-Disculpe señora, ¿Usted sabe de quién son estos perros?
-¿De qué perros me habla caballero?
-Unos blanquitos con mucha mala leche. Aquí arriba.
El hombre debía de frisar en los ochenta años, pero montado en su bicicleta llamada modelo vintage, más vieja que Cascorro para los de mi generación, se mantenía todavía dignamente erguido. Se mostraba agitado sobremanera. La alteración de su respiración me enviaba un hálito putrefacto de desasosiego y de vejez. No me gustaba el olor a viejo. Contuve la respiración y me hice a un lado disimuladamente, correrse era cosa de degenerados idiomáticos.
– Pues no tengo ni idea, disculpe usted.
No pregunté más, no hizo falta, la regurgitación vino sola al cabo de pocas milésimas de segundo, por lo que no pude escapar. Falsedad templaria. Pude escapar esgrimiendo cualquier excusa o razón de peso, pero no lo hice por deferencia.
-Es que estaban aquí en el camino, labrando, y cuando he pasado con la bicicleta me ha mordido el blanquito con mucha mala hostia.
No sentí nada a parte de ternura por el verbo labrar. Disfracé mi imperturbabilidad de congoja y, con aflicción no sentida, le pregunté cómo estaba. Era de recibo domiciliado hacerlo, sin embargo, embargado y en ningún caso del gusto del momento. Yo solo quería llegar a mi casa. Mi parte humana exquisitamente programada para la civilización saltó a nuestro encuentro. Mi postura condescendiente me convirtió en falsa y mentirosa. Pensé que no pasaba nada por hacer de saco de los golpes unos minutos. Se abrió, no obstante, una brecha entre el «yo» y el «yo». Aquello no era mío, como tampoco lo eran tantas otras cosas. Daba una errónea sensación de calidez porque lo había aprendido, punto. Sumida en aquellas cavilaciones existencialmente ombliguistas, había olvidado el mal de todos y el consuelo de los tontos. El señor mayor seguía en su dolencia y yo en mi penitencia.
-Pues no me han hecho nada, solo un poquito mire.
Se levantó la pernera del pantalón y me mostró una herida apenas visible. Pues ya está, ¿no? Entendí que el hombre buscaba desahogarse y yo pasaba desafortunadamente por ahí. Su desasosiego no era el mío y tampoco pretendí que lo fuera. Lo emulé para intentar empatizar, pero no me llegó ninguna emoción. Como solía hacer, de modo automático, respondí a los estímulos como se suponía que tenía que hacerlo socialmente, no por sentimiento. Me partió un rayo de conciencia. Aquello mismo había estado haciendo toda mi vida. Sonreír sin querer, querer sin sonreír, participar no queriendo.

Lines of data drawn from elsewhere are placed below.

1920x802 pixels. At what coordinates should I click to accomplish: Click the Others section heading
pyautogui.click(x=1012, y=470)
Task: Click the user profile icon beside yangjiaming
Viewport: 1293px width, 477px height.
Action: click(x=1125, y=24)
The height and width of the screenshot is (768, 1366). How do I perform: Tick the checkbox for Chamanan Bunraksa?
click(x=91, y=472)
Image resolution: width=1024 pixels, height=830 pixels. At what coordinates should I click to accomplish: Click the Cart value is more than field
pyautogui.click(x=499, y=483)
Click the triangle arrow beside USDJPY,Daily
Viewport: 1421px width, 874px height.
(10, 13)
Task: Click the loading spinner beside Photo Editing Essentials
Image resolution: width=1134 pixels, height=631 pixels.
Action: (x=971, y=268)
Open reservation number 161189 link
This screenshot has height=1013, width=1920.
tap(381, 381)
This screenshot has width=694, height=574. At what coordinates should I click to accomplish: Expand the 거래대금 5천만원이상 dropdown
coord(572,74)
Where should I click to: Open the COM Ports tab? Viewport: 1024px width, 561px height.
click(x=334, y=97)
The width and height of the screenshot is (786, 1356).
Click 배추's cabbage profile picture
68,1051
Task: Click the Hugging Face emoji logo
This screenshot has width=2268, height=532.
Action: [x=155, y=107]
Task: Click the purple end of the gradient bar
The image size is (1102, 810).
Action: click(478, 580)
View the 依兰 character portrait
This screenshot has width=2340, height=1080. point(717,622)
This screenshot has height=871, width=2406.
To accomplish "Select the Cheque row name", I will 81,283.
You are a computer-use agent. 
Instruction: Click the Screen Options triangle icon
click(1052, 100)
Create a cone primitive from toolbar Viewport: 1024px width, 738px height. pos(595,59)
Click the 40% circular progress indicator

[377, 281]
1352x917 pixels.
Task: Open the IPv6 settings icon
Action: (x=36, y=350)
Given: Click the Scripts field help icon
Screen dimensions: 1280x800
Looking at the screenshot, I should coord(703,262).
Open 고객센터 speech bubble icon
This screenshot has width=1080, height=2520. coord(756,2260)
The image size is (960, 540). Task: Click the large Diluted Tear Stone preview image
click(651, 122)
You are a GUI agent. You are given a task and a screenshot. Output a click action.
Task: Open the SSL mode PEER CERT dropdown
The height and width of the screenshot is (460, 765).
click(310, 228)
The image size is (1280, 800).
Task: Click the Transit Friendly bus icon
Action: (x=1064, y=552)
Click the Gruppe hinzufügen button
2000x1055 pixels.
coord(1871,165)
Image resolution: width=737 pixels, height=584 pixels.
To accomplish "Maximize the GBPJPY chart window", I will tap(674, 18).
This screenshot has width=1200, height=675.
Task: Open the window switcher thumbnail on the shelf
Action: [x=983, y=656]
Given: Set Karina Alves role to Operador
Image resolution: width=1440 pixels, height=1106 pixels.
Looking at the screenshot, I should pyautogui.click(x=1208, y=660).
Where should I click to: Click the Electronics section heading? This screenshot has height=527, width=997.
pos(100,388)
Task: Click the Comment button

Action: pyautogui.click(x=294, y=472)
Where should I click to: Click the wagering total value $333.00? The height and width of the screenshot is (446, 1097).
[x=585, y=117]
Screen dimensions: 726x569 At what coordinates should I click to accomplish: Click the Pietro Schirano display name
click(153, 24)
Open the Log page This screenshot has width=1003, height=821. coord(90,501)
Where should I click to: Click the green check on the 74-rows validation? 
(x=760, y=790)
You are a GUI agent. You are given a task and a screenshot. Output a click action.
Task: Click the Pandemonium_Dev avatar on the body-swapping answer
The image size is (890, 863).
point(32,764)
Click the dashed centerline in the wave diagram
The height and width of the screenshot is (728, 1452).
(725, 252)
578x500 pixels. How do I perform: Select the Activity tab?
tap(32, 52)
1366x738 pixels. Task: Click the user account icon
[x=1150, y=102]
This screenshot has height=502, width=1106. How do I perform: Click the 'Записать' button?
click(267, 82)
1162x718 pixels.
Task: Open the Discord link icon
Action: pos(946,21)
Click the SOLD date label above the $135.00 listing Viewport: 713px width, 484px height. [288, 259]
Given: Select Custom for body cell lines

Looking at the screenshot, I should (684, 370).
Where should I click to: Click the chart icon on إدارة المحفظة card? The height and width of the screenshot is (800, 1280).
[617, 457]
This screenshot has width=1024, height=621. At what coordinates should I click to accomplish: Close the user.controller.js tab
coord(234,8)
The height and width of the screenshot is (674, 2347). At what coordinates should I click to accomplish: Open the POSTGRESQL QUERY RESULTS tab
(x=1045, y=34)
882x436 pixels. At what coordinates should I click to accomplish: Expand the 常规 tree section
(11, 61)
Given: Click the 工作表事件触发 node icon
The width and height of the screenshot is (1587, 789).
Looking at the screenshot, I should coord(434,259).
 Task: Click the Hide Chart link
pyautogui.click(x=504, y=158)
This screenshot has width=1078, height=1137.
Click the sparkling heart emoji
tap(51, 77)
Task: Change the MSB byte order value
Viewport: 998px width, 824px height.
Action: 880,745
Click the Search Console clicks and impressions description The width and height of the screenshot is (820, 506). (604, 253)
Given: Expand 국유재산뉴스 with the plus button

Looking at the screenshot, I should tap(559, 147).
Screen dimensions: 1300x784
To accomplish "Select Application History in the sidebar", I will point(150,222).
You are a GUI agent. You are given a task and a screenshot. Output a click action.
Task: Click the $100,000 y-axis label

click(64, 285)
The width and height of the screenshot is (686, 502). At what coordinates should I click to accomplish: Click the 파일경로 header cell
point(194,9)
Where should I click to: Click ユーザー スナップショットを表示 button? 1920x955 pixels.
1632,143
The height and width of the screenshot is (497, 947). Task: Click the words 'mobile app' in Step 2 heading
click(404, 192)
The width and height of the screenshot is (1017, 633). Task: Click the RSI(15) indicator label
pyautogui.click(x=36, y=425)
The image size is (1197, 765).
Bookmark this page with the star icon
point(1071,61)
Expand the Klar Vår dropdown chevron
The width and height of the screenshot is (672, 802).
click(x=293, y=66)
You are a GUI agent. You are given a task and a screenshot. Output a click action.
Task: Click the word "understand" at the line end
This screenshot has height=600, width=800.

Queriendo no participar acompañé al señor a hablar con los vecinos del lugar. ¿Por qué? Dejé que me penetrara la indignación. No era el mal del señor, aquello no me importaba un pito. Era la falta de responsabilidad de los dueños. Lo que le había pasado al señor mayor me podría pasar a mí o a cualquiera, pero sobre todo a mí. A cualquiera ni lo conocía, ni me interesaba.
Perdí 10 minutos de mi tiempo, no me sentí mejor persona, pero gané en conocimiento sobre mi frialdad reptiliana. Un balance positivo.